Not the usual: The Cowboys' beleaguered secondary, which had surrendered two 400-yard passing games to opposing quarterbacks before the Broncos arrived, was able to limit Denver's ability to get the ball to wide receiver Demaryius Thomas for much of the day. By the time the fourth quarter began, Thomas still had just two catches for 13 yards until he had a well-timed, drive-saving 26-yard reception late in the game to go with another leaping grab with just 1:49 to play.

Bumps and bruises: The Broncos kept 11 defensive backs coming out of training camp -- a rare move for any team (they kept nine out of camp in 2012) -- and they have now needed every one of them. They have kept Bailey on the roster rather than designating him for return from injured reserve now five games into the season, and Harris will have to pass concussion protocol to even return to practice. Suddenly, Quentin Jammer and second-year cornerback Omar Bolden could become extremely important to the Broncos’ defensive plan.

What’s next: The Jacksonville Jaguars entered Sunday’s game as the league lowest-scoring team with 31 points in their first four games -- 13 fewer points than the idle 0-4 Buccaneers had scored in their first four games. Things did not get better as Jacksonville scored 20 Sunday but finished with a pile of injuries for its troubles. The Jaguars will arrive in Denver to find an irate team which narrowly escaped against the Cowboys.

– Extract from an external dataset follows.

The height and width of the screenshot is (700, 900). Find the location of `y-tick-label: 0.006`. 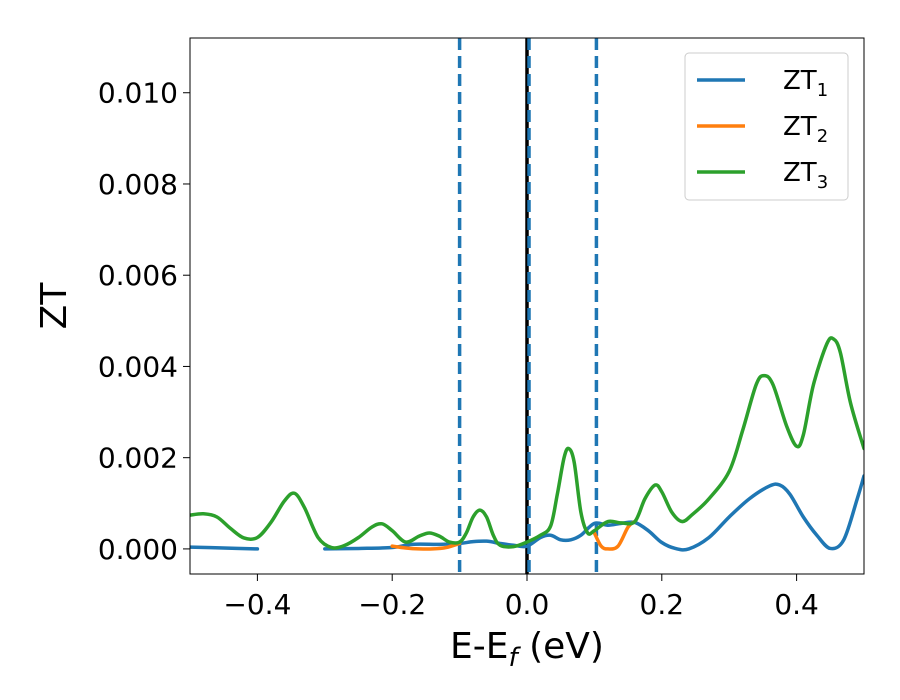

y-tick-label: 0.006 is located at coordinates (138, 276).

Rapid Reaction: Kansas City Chiefs

October, 6, 2013

NASHVILLE, Tenn. -- A few thoughts on the Kansas City Chiefs' 26-17 win over the Tennessee Titans at LP Field:

What it means: The Chiefs, after leading 13-0 at halftime, survived, but only after a frantic fourth-quarter touchdown drive that was aided by a questionable late-hit penalty against the Titans. Until then, they were miserable in the second half, a collapse so steep that it’s logical to wonder whether the Chiefs were good in the first place. The Chiefs had everything going for them in a lopsided first half but had trouble holding off the Titans, who were playing without injured starting quarterback Jake Locker.

Stock watch: Quarterback Alex Smith had by far his worst game of the season -- throwing a horrible pass in the third quarter that was intercepted. The Titans then went on to score the go-ahead touchdown off the turnover. Smith went on to lead a big fourth-quarter touchdown drive that put the Chiefs ahead for good. Wide receiver Donnie Avery had two big catches of 40-plus yards. Rookie cornerback Marcus Cooper scored a touchdown when he recovered a fumbled punt in the end zone and later had a fourth-quarter interception. Ryan Succop made all of his four field goal attempts, including a 48-yarder with 2:12 to go that put the Chiefs ahead 26-17.

Defensive collapse: The Chiefs allowed the Titans and backup quarterback Ryan Fitzpatrick 153 yards in a dismal third quarter. The Titans climbed to within 13-10 by the end of the period. The Chiefs redeemed themselves with a goal-line stand that featured four plays from the Kansas City 1. They also intercepted Fitzpatrick twice in the fourth quarter.

What’s next: The Chiefs begin a three-game homestand next Sunday when they play the Oakland Raiders. The Raiders have beaten the Chiefs at Arrowhead Stadium in each of the past six seasons.